For the very first version, we hope to make membership transferring logic and human handling simple enough. We will define only one command line APIs to help us better manage the groups:

AdminClient.java
public static MembershipChangeResult forceStaticRebalance(String groupId)


forceStaticRebalance 
will trigger one rebalance immediately on static membership, which is mainly used for fast scale down cases (we detect consumer failure faster than the session timeout). Error will be returned if

  1. the broker is on an old version.
  2. if the group is preparing rebalance/completing rebalance.
  3. group has dynamic members (without member name).
  4. other potential failure cases.

We need to enforce special access to these APIs to the end user who may not be in administrative role of Kafka Cluster. We shall allow a similar access level to the join group request, so the consumer service owner could easily use this API.

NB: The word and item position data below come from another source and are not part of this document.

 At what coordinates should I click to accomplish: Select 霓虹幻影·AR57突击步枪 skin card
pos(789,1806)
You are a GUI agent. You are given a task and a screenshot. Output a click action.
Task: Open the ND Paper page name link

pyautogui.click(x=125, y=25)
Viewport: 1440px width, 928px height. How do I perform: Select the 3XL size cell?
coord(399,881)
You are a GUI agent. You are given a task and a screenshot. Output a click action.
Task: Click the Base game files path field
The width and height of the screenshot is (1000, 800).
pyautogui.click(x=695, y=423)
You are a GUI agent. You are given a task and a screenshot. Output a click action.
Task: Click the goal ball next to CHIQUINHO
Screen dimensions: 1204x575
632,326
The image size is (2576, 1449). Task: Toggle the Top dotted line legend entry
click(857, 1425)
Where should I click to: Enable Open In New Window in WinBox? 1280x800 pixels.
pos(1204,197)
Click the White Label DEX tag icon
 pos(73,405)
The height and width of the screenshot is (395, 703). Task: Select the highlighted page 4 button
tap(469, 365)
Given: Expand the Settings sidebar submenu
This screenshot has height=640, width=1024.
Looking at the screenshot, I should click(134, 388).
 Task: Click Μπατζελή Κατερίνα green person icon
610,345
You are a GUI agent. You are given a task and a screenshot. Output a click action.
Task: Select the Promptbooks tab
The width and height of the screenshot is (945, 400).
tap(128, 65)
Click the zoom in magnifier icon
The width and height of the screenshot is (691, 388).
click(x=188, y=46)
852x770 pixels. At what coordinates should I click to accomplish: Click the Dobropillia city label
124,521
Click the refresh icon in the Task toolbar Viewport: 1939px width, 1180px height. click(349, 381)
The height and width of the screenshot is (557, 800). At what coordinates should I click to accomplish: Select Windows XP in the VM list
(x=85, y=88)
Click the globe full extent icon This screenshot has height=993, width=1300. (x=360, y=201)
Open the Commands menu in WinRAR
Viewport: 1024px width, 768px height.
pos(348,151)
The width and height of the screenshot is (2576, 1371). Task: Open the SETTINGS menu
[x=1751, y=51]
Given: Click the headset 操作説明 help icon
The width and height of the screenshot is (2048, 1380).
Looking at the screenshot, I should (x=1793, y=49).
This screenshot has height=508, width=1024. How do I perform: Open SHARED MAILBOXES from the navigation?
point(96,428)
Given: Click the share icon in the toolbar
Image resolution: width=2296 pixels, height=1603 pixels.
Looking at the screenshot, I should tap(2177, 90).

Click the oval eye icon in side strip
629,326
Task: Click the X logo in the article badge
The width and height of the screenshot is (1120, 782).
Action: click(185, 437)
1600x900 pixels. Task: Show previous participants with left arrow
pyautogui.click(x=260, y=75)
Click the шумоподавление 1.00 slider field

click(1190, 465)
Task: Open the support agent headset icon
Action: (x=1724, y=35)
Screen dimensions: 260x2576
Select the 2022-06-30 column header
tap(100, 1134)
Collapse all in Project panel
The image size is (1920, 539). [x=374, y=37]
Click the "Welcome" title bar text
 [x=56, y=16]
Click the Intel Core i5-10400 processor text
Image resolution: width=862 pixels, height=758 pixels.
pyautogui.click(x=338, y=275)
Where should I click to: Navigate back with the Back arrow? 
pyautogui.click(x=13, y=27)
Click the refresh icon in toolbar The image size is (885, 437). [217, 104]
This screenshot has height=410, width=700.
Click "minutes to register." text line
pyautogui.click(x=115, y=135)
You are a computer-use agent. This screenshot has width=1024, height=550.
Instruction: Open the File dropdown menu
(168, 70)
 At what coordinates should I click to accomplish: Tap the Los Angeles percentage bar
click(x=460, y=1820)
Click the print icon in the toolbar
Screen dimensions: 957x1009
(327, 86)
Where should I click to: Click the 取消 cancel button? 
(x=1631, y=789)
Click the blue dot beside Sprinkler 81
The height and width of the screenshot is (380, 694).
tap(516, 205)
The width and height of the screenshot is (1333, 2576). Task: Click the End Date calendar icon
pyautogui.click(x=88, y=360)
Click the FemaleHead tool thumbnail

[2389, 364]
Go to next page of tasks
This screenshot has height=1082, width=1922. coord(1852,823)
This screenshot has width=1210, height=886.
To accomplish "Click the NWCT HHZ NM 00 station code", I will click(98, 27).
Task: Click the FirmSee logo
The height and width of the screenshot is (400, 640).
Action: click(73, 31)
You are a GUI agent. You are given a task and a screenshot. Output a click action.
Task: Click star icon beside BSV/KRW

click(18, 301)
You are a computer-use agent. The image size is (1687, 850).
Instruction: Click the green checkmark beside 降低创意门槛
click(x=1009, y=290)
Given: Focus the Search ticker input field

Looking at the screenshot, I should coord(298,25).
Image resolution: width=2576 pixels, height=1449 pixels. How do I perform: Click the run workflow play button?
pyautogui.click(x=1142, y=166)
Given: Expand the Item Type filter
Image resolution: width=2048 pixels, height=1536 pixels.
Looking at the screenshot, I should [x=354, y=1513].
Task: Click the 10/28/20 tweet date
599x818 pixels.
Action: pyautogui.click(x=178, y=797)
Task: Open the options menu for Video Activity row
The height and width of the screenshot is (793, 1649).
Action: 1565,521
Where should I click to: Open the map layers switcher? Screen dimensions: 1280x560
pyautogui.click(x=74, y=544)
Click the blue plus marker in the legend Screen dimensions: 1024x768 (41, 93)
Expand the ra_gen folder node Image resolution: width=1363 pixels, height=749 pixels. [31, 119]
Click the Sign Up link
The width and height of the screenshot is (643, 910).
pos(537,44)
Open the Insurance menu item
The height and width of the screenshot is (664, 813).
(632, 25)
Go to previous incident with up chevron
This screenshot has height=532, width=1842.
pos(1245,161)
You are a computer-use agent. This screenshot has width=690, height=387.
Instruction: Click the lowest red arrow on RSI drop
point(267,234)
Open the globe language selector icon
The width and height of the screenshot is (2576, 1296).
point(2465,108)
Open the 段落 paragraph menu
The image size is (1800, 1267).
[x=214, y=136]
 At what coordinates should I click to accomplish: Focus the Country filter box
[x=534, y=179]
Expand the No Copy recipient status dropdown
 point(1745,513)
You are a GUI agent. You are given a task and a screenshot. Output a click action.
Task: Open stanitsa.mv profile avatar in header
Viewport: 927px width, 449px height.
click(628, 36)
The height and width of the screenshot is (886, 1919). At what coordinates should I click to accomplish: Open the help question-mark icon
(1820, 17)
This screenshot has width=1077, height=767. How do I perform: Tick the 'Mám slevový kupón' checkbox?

Compatibility, Deprecation, and Migration Plan

  • The fallback logic has been discussed previously. Broker with a lower version would just downgrade static membership towards dynamic membership.

Non-goal

We do have some offline discussions on handling leader rejoin case, for example since the broker could also do the subscription monitoring work, we don't actually need to trigger rebalance on leader side blindly based on its rejoin request. However this is a separate topic and we will address it in another KIP. 

Rejected Alternatives

In this pull request, we did an experimental approach to materialize member id on the instance local disk. This approach could reduce the rebalances as expected, which is the experimental foundation of KIP-345. However, KIP-345 has a few advantages over it:

  1. It gives users more control of their member id string; this would help for debugging purposes.
  2. It is more cloud-/k8s-and-alike-friendly: when we move an instance from one container to another, we can copy the member id to the config files.
  3. It doe not require the consumer to be able to access another dir on the local disks (think your consumers are deployed on AWS with remote disks mounted).
  4. By allowing consumers to optionally specifying a member id, this rebalance benefit can be easily migrated to connect and streams as well which relies on consumers, even in a cloud environment.